> **CONSIGNE 1**: Résumez en deux phrases le texte sur l'agrandissement de la fromagerie La Station.

Il y a de l'action, beaucoup d'action dans les environs de la fromagerie La Station, à Compton. Pour la deuxième fois depuis son ouverture en 2004, on y mène des travaux d'agrandissement, et de très grande ampleur, cette fois: près de 3 millions de dollars sont investis dans l'aventure.

30 000 meules

La fromagerie familiale construit cet automne une annexe encore plus grande que les installations actuelles, portant de 9000 à 20 000 pi2 leur superficie totale. Le plan n'est pas tant d'augmenter la production globale - qui connaît tout de même une hausse de 10 à 15 % par année depuis sa création - que d'accroître la proportion de «grands crus» affinés de deux à trois ans avant d'être envoyés en boutique. «On a donc besoin de beaucoup, beaucoup plus d'espace pour l'entreposage», explique Simon-Pierre Bolduc, fromager en chef. À terme, 30 000 meules seront affinées simultanément, comparativement à 8000 à l'heure actuelle.

> **CONSIGNE 2**: Dans les enregistrements, recopiez la partie qui s'ouvre sur la ligne contenant « I will point(44,71). » et se ferme sur la ligne contenant « Viewport: 862px width, 696px », en substituant « UI agent » à « GUI agent » sans rien modifier d'autre.

Lignes d'un jeu de données

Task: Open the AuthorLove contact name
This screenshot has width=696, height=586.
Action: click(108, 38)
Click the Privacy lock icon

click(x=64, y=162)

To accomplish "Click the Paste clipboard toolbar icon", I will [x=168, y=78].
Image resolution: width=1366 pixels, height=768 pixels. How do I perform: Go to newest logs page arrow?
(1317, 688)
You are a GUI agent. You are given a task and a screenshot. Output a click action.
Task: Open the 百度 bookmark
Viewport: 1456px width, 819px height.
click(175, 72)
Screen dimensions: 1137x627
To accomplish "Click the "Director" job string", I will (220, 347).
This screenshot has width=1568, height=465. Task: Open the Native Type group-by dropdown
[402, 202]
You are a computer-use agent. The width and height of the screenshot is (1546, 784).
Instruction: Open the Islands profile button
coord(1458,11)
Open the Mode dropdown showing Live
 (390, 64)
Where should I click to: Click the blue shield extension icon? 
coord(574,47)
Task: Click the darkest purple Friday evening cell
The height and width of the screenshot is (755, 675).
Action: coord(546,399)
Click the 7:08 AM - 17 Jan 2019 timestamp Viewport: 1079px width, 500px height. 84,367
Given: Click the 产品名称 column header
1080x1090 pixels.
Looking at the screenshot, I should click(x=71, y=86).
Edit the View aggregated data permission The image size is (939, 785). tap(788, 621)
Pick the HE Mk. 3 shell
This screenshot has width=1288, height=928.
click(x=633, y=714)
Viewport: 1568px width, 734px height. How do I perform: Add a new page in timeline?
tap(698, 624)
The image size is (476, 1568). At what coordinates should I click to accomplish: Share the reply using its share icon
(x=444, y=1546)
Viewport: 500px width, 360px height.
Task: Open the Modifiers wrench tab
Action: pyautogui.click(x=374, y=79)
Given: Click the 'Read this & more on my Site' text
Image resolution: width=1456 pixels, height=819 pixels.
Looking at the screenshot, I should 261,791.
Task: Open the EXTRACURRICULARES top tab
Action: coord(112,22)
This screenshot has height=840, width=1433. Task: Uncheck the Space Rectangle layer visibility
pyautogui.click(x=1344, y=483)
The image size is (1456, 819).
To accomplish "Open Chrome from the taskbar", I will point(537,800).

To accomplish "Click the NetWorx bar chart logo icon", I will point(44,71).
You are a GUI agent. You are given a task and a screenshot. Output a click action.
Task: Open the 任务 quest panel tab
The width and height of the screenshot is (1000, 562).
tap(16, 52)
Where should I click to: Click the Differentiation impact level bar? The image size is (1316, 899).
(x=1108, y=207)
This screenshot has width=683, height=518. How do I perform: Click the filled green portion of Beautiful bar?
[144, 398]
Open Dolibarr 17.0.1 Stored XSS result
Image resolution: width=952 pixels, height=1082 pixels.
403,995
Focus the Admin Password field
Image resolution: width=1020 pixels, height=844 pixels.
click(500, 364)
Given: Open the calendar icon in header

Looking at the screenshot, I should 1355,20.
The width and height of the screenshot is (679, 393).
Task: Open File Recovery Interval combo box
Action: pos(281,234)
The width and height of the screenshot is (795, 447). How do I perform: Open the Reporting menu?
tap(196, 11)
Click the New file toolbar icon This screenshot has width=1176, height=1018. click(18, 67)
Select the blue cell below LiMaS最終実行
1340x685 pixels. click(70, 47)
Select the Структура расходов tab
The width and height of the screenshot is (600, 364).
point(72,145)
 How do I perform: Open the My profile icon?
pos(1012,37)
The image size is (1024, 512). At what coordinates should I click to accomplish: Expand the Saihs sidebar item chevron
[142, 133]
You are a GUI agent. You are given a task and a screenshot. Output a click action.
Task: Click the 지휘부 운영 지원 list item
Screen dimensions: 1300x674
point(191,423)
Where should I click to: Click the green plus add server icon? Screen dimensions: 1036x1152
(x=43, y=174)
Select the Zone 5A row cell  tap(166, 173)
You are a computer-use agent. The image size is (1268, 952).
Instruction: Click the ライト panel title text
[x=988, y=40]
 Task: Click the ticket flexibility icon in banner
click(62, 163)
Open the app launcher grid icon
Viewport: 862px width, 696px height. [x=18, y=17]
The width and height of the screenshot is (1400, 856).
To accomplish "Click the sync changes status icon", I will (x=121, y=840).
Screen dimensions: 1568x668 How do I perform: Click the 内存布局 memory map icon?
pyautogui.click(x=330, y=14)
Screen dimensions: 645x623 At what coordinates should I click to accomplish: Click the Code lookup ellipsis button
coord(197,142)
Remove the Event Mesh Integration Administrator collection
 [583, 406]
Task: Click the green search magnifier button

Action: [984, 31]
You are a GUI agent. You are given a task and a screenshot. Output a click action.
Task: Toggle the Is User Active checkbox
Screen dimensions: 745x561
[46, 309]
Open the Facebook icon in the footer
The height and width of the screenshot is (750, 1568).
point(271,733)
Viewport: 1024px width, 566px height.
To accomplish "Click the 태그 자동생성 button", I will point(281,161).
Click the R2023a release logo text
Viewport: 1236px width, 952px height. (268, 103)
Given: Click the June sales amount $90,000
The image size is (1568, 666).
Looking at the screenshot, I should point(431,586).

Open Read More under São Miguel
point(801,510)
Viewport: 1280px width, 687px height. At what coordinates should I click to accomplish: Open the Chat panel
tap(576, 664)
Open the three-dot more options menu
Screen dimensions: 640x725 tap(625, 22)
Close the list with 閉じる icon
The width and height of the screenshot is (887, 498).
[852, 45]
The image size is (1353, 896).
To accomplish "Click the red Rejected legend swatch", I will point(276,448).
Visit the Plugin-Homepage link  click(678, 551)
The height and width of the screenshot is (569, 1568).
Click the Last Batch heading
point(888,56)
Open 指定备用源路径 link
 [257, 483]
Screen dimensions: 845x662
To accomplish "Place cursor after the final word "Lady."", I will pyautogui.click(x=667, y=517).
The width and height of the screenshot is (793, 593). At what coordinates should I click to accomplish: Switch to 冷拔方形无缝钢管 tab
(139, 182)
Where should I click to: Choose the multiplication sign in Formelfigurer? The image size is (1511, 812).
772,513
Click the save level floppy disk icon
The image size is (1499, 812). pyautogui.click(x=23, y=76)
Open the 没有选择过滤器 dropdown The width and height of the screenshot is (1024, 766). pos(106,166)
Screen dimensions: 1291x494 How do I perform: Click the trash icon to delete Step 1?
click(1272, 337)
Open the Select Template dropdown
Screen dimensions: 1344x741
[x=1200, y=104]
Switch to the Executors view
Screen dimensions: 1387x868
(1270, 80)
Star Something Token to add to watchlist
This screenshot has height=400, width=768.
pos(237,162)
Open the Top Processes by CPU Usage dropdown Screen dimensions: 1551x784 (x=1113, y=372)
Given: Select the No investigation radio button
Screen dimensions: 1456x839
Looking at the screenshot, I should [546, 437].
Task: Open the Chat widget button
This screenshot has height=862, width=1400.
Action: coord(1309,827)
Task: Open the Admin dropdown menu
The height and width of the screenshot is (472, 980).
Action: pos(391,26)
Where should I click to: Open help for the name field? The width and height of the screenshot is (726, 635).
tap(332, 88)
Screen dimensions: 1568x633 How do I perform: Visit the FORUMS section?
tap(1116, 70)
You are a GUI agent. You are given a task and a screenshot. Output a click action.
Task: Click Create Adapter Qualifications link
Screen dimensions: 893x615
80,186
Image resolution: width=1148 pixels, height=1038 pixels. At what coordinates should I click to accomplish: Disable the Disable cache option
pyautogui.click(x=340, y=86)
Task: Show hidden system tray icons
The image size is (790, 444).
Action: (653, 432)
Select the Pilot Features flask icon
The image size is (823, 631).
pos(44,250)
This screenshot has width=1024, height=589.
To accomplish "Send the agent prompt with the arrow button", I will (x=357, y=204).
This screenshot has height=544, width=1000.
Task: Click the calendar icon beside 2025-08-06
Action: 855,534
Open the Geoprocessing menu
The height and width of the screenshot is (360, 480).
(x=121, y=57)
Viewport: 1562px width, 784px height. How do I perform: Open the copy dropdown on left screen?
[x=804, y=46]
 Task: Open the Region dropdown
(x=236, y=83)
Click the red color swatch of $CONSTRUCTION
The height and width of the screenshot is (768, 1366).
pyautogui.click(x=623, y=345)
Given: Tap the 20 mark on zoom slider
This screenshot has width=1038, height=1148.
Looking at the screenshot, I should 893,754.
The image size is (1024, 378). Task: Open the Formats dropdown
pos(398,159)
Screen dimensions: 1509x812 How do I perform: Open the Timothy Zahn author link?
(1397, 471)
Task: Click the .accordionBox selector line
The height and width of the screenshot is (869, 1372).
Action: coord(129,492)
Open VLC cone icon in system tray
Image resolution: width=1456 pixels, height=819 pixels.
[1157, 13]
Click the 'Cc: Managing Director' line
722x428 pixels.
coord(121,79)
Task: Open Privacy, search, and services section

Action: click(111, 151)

> **RÉPONSE RÉDIGÉE 1**: La fromagerie La Station, à Compton, mène pour la deuxième fois depuis son ouverture en 2004 des travaux d'agrandissement, avec près de 3 millions de dollars investis et une annexe qui fait passer la superficie totale de 9000 à 20 000 pi2. Le but est surtout d'accroître la proportion de grands crus affinés de deux à trois ans, ce qui exige beaucoup plus d'espace d'entreposage : à terme, 30 000 meules seront affinées simultanément, contre 8000 à l'heure actuelle.

> **RÉPONSE RÉDIGÉE 2**:
To accomplish "Click the NetWorx bar chart logo icon", I will point(44,71).
You are a UI agent. You are given a task and a screenshot. Output a click action.
Task: Open the 任务 quest panel tab
The width and height of the screenshot is (1000, 562).
tap(16, 52)
Where should I click to: Click the Differentiation impact level bar? The image size is (1316, 899).
(x=1108, y=207)
This screenshot has width=683, height=518. How do I perform: Click the filled green portion of Beautiful bar?
[144, 398]
Open Dolibarr 17.0.1 Stored XSS result
Image resolution: width=952 pixels, height=1082 pixels.
403,995
Focus the Admin Password field
Image resolution: width=1020 pixels, height=844 pixels.
click(500, 364)
Given: Open the calendar icon in header

Looking at the screenshot, I should 1355,20.
The width and height of the screenshot is (679, 393).
Task: Open File Recovery Interval combo box
Action: pos(281,234)
The width and height of the screenshot is (795, 447). How do I perform: Open the Reporting menu?
tap(196, 11)
Click the New file toolbar icon This screenshot has width=1176, height=1018. click(18, 67)
Select the blue cell below LiMaS最終実行
1340x685 pixels. click(70, 47)
Select the Структура расходов tab
The width and height of the screenshot is (600, 364).
point(72,145)
 How do I perform: Open the My profile icon?
pos(1012,37)
The image size is (1024, 512). At what coordinates should I click to accomplish: Expand the Saihs sidebar item chevron
[142, 133]
You are a UI agent. You are given a task and a screenshot. Output a click action.
Task: Click the 지휘부 운영 지원 list item
Screen dimensions: 1300x674
point(191,423)
Where should I click to: Click the green plus add server icon? Screen dimensions: 1036x1152
(x=43, y=174)
Select the Zone 5A row cell  tap(166, 173)
You are a computer-use agent. The image size is (1268, 952).
Instruction: Click the ライト panel title text
[x=988, y=40]
 Task: Click the ticket flexibility icon in banner
click(62, 163)
Open the app launcher grid icon
Viewport: 862px width, 696px height. [x=18, y=17]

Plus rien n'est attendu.